▶ Énoncé de la tâche:
Mettez à jour l'article sur le Rafale en Inde en le reproduisant depuis « Nicolas Sarkozy s'était » jusqu'à « par la Chine. » inclus, avec « janvier » à la place de « décembre ».

▶ Texte présenté:
□ □ □ □ □

Rafale, ultime duel en Inde face à l'Eurofighter
(Easybourse.com) L'avion de combat français serait retenu avec le Typhoon d'Eurofighter pour remporter un contrat de plus de 7 milliards d'euros. Les Américains semblent avoir été éliminés. Ce match entre Européens aura une portée symbolique.
Le gouvernement indien a retenu le Rafale et le Typhoon pour son appel d'offre géant d'armement militaire de plus de 7 milliards d'euros, d'après des sources gouvernementales citées par la presse indienne. Une bonne nouvelle pour l'avion de combat français, mais qui doit encore affronter l'avion de combat européen d'Eurofighter.Dans ce dossier, l'Inde se retrouve à arbitrer un vieux conflit européen qui date des années 1980. A cette époque, les Européens n'ont pas réussi à s'entendre sur un avion de combat européen sur le modèle d'Airbus. Les Français défendaient le modèle d'un avion multimission, contrairement aux Allemands et aux Britanniques. De cette divergence stratégique sont nés Eurofighter qui construit le Typhoon et le Rafale de Dassault. En l'absence de réelle nationalité, le Typhoon pourrait souffrir de la mobilisation du corps diplomatique français auprès des autorités indiennes.
L'Histoire a montré que la diplomatie est déterminante dans l'issue de ces appels d'offres. Ainsi, Dassault s'offre une petite vengeance face au F-16 américain de Lockheed Martin. Washington ne lésine pourtant pas sur les pressions diplomatiques et financières pour vendre son matériel militaire, et pour éliminer ses concurrents notoires. Ainsi en est-il du gouvernement brésilien qui avait élevé le Rafale au rang de favori, avant de changer d'avis et de remettre à plat l'appel d'offre, à la faveur d'un changement de gouvernement. Pour le gouvernement français, rien n'est encore joué sur ce dossier et le Rafale conserve encore toutes ses chances. Les spécialistes sont beaucoup plus sceptiques. Il reste également les Emirats Arabes Unis où Dassault fonde de grands espoirs. Paris est parvenu à développer des relations diplomatiques privilégiées avec la pétromonarchie, et juge que le contrat est à portée de main.
Nicolas Sarkozy s'était rendu en Inde en décembre dernier afin d'appuyer l'offre française (entre autres). Le gouvernement français sait que l'Inde veut diversifier ses fournisseurs militaires. La Russie était, jusque là, le partenaire privilégié de New Delhi, mais cette fois, il n'a pas été retenu. L'Inde veut renforcer son arsenal militaire convaincu d'être menacé sur ses frontières de l'Ouest par le Pakistan, mais également au Nord-Est par la Chine.

□ □ □ □ □

▶ Contenu des données:
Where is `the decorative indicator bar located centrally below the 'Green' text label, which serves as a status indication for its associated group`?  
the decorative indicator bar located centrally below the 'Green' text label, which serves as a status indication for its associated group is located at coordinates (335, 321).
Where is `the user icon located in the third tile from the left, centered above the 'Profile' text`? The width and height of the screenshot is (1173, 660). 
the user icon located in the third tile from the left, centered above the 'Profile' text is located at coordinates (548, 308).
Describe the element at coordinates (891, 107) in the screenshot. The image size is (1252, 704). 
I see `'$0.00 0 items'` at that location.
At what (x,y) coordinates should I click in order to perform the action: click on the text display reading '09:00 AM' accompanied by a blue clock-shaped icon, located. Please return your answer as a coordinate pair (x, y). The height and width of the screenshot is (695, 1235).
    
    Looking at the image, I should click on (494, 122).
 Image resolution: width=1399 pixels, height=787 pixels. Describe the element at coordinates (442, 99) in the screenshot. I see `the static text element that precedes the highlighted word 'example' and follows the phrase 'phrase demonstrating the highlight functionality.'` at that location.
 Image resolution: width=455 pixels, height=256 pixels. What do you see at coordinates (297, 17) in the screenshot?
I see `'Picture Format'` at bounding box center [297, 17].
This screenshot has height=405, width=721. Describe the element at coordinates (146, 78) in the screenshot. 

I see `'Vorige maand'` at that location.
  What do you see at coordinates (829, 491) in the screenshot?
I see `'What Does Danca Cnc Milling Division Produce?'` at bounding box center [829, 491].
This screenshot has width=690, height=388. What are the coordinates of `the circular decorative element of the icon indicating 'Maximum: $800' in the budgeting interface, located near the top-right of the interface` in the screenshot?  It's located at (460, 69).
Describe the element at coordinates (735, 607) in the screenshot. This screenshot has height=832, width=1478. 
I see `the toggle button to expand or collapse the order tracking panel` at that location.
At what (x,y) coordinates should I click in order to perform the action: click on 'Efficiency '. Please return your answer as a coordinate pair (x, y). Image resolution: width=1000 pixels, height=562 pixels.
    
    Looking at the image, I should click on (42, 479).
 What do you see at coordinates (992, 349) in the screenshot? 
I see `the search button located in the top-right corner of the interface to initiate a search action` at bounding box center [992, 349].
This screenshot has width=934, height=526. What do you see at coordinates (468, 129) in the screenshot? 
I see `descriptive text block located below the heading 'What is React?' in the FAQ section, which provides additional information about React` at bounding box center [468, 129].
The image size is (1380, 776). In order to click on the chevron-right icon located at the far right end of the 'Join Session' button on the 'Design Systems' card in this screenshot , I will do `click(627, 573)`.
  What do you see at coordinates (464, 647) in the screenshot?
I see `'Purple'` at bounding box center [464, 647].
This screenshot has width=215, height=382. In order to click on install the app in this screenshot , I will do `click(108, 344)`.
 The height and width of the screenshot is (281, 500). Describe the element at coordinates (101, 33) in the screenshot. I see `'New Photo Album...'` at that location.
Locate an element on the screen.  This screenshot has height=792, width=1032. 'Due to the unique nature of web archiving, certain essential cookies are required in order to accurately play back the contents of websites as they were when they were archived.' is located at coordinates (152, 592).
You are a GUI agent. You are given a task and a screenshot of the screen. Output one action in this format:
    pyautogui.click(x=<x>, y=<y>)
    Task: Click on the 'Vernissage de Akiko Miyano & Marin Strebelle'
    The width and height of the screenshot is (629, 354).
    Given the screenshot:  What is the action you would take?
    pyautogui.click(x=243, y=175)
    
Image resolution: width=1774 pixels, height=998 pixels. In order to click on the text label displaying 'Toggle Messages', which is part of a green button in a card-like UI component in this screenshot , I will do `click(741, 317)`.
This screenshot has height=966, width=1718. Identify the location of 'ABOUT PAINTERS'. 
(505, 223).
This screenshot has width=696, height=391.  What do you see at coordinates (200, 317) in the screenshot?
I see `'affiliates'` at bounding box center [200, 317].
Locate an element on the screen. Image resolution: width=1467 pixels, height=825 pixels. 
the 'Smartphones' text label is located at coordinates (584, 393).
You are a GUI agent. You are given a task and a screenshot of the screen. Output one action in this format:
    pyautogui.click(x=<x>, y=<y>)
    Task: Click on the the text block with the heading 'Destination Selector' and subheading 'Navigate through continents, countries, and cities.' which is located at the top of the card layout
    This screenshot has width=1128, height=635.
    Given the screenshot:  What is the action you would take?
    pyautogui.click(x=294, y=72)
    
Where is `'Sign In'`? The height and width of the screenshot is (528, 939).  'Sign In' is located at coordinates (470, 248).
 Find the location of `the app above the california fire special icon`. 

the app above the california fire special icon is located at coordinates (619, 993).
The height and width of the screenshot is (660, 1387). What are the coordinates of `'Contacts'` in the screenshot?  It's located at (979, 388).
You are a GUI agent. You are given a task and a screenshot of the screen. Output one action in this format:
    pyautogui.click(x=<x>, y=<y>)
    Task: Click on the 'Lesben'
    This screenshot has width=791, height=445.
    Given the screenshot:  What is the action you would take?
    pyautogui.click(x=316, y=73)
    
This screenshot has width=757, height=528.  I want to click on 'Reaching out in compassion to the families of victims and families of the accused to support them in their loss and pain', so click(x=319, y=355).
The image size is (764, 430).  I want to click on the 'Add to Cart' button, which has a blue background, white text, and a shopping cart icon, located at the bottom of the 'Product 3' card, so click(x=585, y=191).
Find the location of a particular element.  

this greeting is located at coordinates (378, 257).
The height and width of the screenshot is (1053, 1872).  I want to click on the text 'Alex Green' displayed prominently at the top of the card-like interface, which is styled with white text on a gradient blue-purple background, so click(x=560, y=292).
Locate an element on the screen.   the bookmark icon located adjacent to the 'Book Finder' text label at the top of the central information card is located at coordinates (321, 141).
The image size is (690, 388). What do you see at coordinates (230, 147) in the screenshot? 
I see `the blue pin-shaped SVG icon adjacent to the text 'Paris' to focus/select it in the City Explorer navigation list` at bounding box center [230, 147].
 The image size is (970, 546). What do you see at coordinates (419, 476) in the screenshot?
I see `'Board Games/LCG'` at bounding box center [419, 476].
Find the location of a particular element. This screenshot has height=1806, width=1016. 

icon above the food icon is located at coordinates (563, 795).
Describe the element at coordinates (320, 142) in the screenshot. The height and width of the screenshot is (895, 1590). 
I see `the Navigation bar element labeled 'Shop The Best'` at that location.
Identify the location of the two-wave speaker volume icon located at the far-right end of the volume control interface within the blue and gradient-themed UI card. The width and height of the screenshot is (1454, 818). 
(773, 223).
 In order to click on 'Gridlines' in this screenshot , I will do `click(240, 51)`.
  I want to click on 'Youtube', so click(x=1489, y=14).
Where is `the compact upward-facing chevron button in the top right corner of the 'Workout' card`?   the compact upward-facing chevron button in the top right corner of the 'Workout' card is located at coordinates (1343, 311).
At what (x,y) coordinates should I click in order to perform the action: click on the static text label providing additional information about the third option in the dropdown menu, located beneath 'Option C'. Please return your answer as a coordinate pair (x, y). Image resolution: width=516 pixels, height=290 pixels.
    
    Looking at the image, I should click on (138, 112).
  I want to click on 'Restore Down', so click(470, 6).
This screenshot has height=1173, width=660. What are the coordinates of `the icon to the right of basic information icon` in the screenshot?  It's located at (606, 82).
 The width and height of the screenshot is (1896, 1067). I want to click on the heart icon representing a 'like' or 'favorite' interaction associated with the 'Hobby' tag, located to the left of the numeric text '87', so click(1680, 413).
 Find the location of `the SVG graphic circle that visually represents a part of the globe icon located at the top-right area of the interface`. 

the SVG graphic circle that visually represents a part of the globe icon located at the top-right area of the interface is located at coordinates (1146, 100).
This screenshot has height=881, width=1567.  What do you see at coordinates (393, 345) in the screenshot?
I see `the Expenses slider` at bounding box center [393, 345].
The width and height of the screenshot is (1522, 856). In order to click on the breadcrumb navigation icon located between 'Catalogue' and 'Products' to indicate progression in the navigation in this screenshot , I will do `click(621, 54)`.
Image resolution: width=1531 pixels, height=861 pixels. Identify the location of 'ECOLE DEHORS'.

□ □ □ □ □

▶ Réponse à la tâche:
Nicolas Sarkozy s'était rendu en Inde en janvier dernier afin d'appuyer l'offre française (entre autres). Le gouvernement français sait que l'Inde veut diversifier ses fournisseurs militaires. La Russie était, jusque là, le partenaire privilégié de New Delhi, mais cette fois, il n'a pas été retenu. L'Inde veut renforcer son arsenal militaire convaincu d'être menacé sur ses frontières de l'Ouest par le Pakistan, mais également au Nord-Est par la Chine.